5 burning questions about AMD's Zen chip

AMD's much-awaited Zen chip is around the corner, and here are questions we have about the chip

AMD's Zen chip is just around the corner; it'll first come to gaming systems any day now. There's a lot of excitement about Zen, which AMD believes is its most important chip this decade.

The high-performance Zen could put AMD back on the map as a legitimate competitor to rival Intel. AMD's chips in recent years haven't been as sophisticated as Intel's offerings, but Zen could bring AMD up to par. The AMD faithful are salivating over Zen, and even some Intel chip enthusiasts can't wait to give it a try.

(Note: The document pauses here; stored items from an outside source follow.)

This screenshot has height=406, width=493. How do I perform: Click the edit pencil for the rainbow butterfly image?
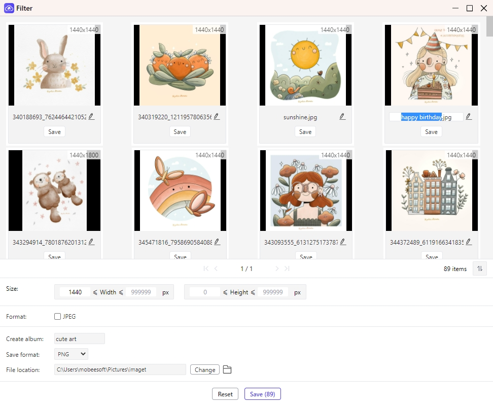[217, 242]
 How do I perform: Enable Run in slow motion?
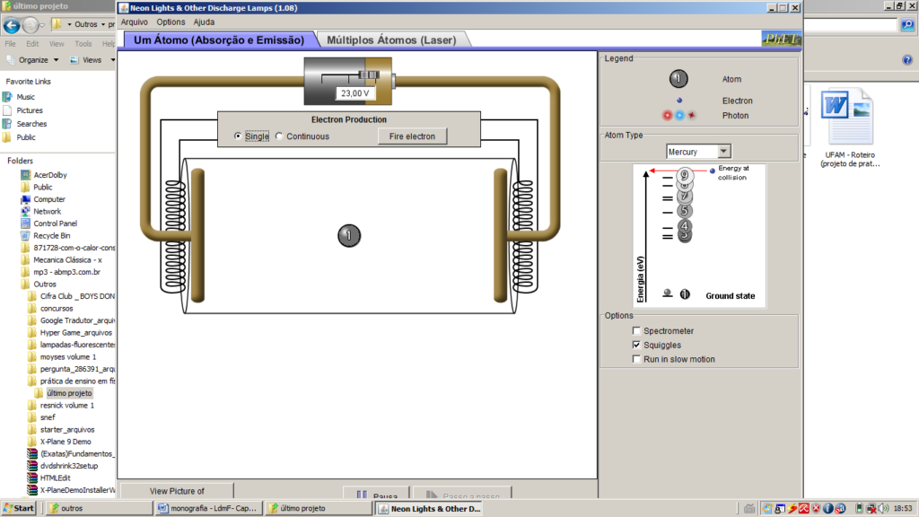coord(636,359)
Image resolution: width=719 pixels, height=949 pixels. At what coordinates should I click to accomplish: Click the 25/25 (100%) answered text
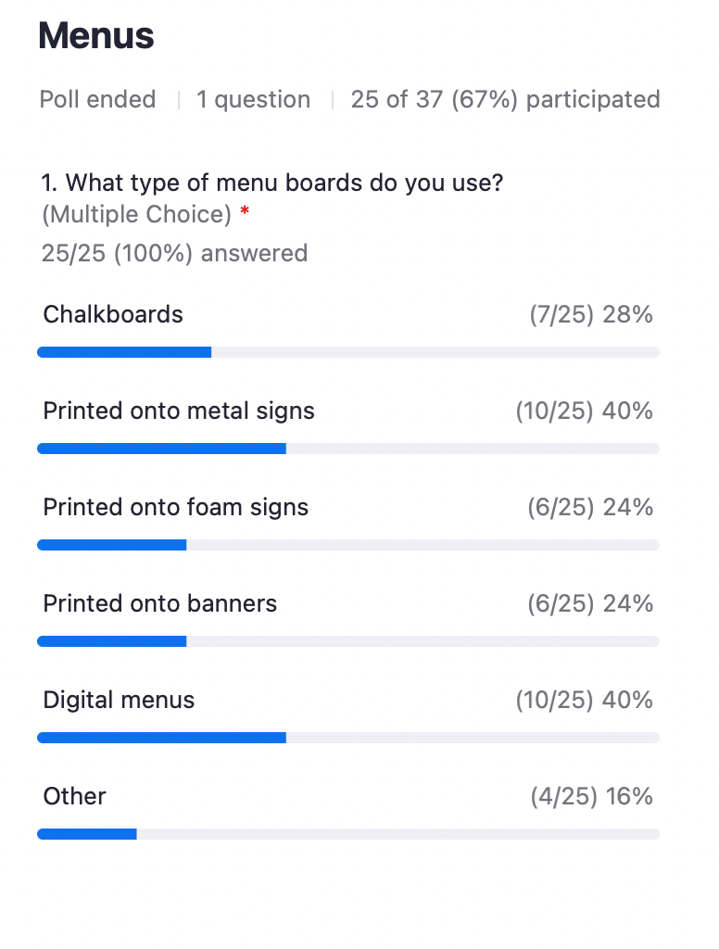174,253
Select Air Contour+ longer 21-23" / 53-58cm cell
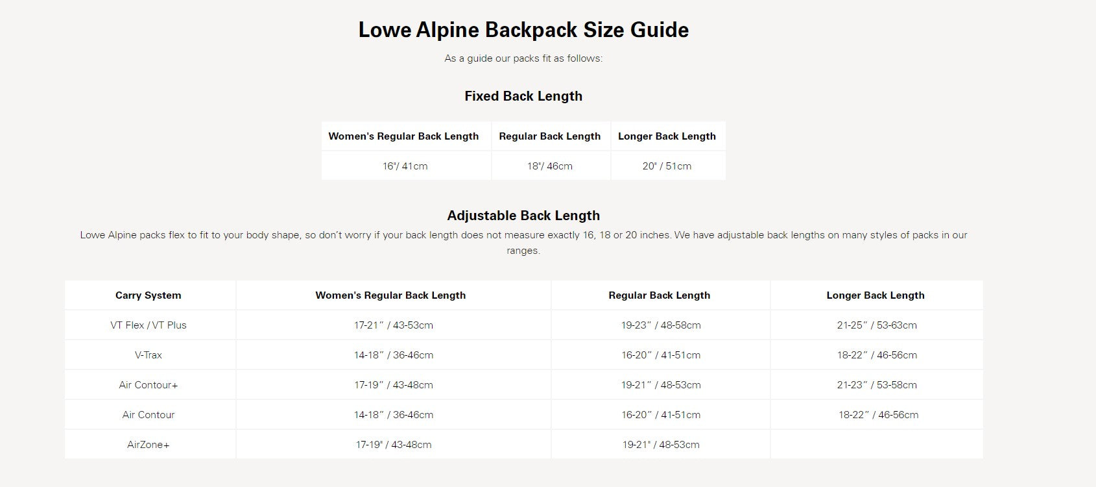 click(877, 385)
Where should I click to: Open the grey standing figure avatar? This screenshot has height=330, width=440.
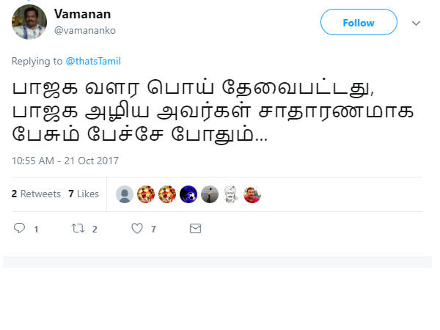click(x=210, y=194)
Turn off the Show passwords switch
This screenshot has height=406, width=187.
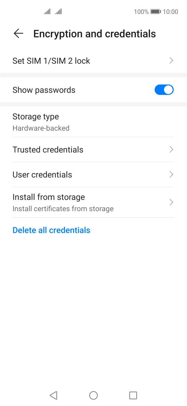point(164,90)
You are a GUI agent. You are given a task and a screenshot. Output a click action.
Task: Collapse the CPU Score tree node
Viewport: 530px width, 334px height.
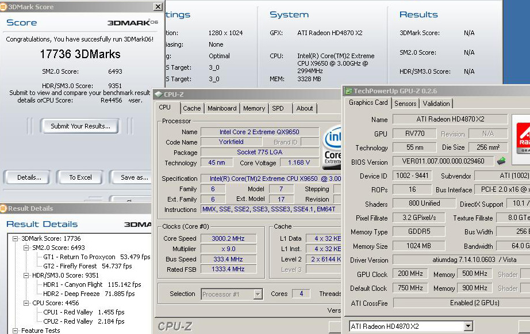tap(26, 303)
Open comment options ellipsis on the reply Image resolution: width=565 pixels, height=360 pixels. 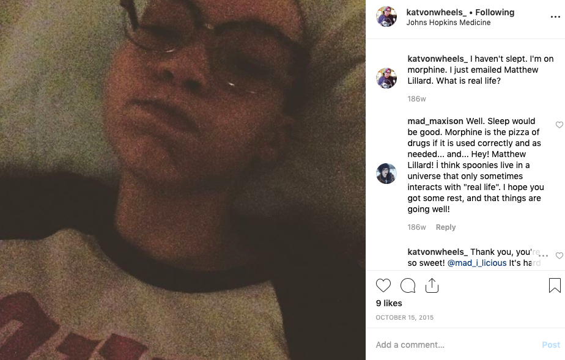(544, 255)
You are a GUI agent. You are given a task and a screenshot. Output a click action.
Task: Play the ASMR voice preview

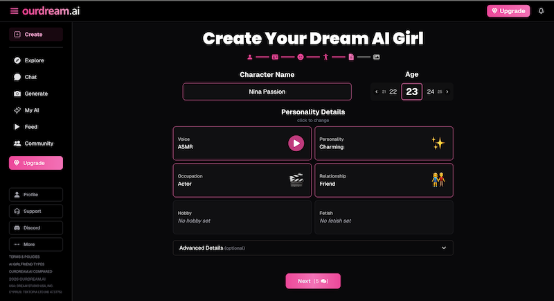tap(296, 143)
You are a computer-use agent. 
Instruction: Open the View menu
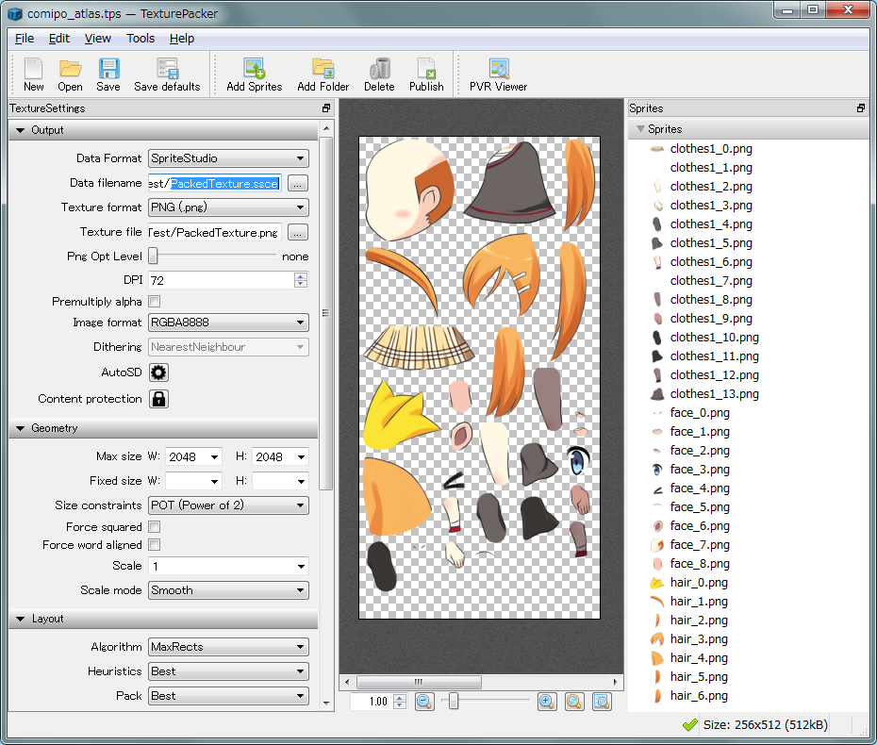(x=97, y=39)
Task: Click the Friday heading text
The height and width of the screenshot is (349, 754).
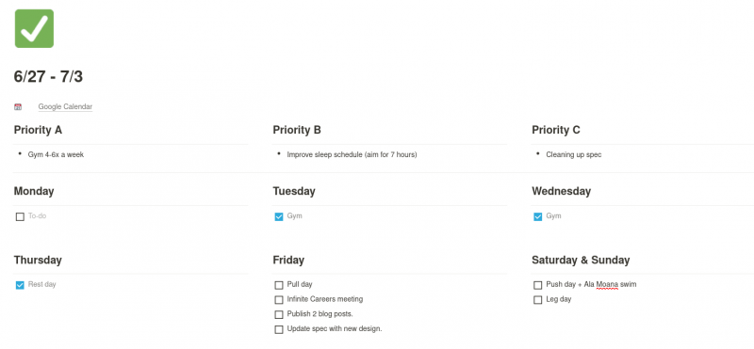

AMD CEO Lisa Su has said Zen would be available in a few gaming systems by the end of the year, but it doesn't look like that's going to happen. A more likely scenario is that systems will start coming early next year. Zen chips for servers will follow in the first half of next year, with Zen for laptops and other desktops coming later.

Demonstrations of the Zen chip in controlled environments have been impressive, but the chip hasn't been through the rigors of real-world tests. Here are five burning questions we have about Zen chips:

Will it meet the benchmarks?

AMD claims Zen delivers an instructions-per-clock performance that's 40 percent faster than the current Excavator architecture. That's a key performance metric, and much better than the 10 percent to 20 percent CPU performance gains Intel has delivered in its new chips in recent years.

AMD believes performance gains were ignored as chip makers placed more focus on power efficiency and graphics features. And indeed, the 40 percent performance improvement is what has people excited about Zen. Now we'll have to wait to see if that number matches up to results from independent benchmarks.

Will PC makers use it?

Dell's Alienware is devoted to Intel in its gaming PCs, and they don't use CPUs or GPUs from AMD. When AMD releases Zen, Alienware will test it, and take into account the performance, cost, and design considerations before actually deciding whether to use it. But Alienware has standardized on Intel, and it takes a long time to design and deliver PCs around new chips.

However, some other PC makers like HP and Acer may have Zen designs ready. Those companies are using AMD's newest laptop chips code-named Bristol Ridge, which are socket-compatible with Zen. All HP and Acer would have to do is swap out old Bristol Ridge chips with the new Zen chips.

Will it deliver on power efficiency?

AMD's challenge in designing Zen was to bring up performance while reducing power consumption. The company met that goal by relocating voltage regulators and shortening the distance data traveled while being processed. Now the question is: Will the chips manage to retain battery life in laptops while delivering a high-level of performance? Battery life also depends on the display and graphics, which can draw a lot of power. But the battery life can be an indicator of how power efficient a chip is.

Will it support newer technologies?

Many cool technologies like 3D Xpoint memory and storage are on the horizon, while Thunderbolt 3 is already here. Gamers will especially love 3D Xpoint, which can buffer parts of the game so it loads much quicker.

Will we see AMD PCs with 3D Xpoint? There's a good chance we will because Intel has said the storage is compatible with NVMe slots. 3D Xpoint products will also come from other vendors using technology from Micron, which worked with Intel in developing the new form of storage and memory. We haven't yet seen an AMD laptop with a Thunderbolt 3 port, though the chipmaker is warming up to the technology.

Will Zen put AMD back on the map?

Intel has been running away with the PC and server chip markets, and AMD's gambling that Zen will help it revive its glory days. AMD gave Intel a run for its money when it introduced 64-bit server chips in 2003 and dual-core chips in 2004. Both of those innovative chips gave AMD a competitive advantage, and Intel had to scramble to catch up.

A string of disastrous chips later, AMD lost its PC market share, and it is virtually non-existent in servers. It's so far succeeding under Su, who's managed to put AMD chips in key gaming consoles from Microsoft and Sony. But it's yet to be seen if Zen will save the company in PCs and servers.

The company 's restart in the server market has gone well, with it claiming to have attracted many key server designs for Zen chips. AMD has also licensed the architecture to a Chinese joint venture THATIC (Tianjin Haiguang Advanced Technology Investment Co. Ltd.).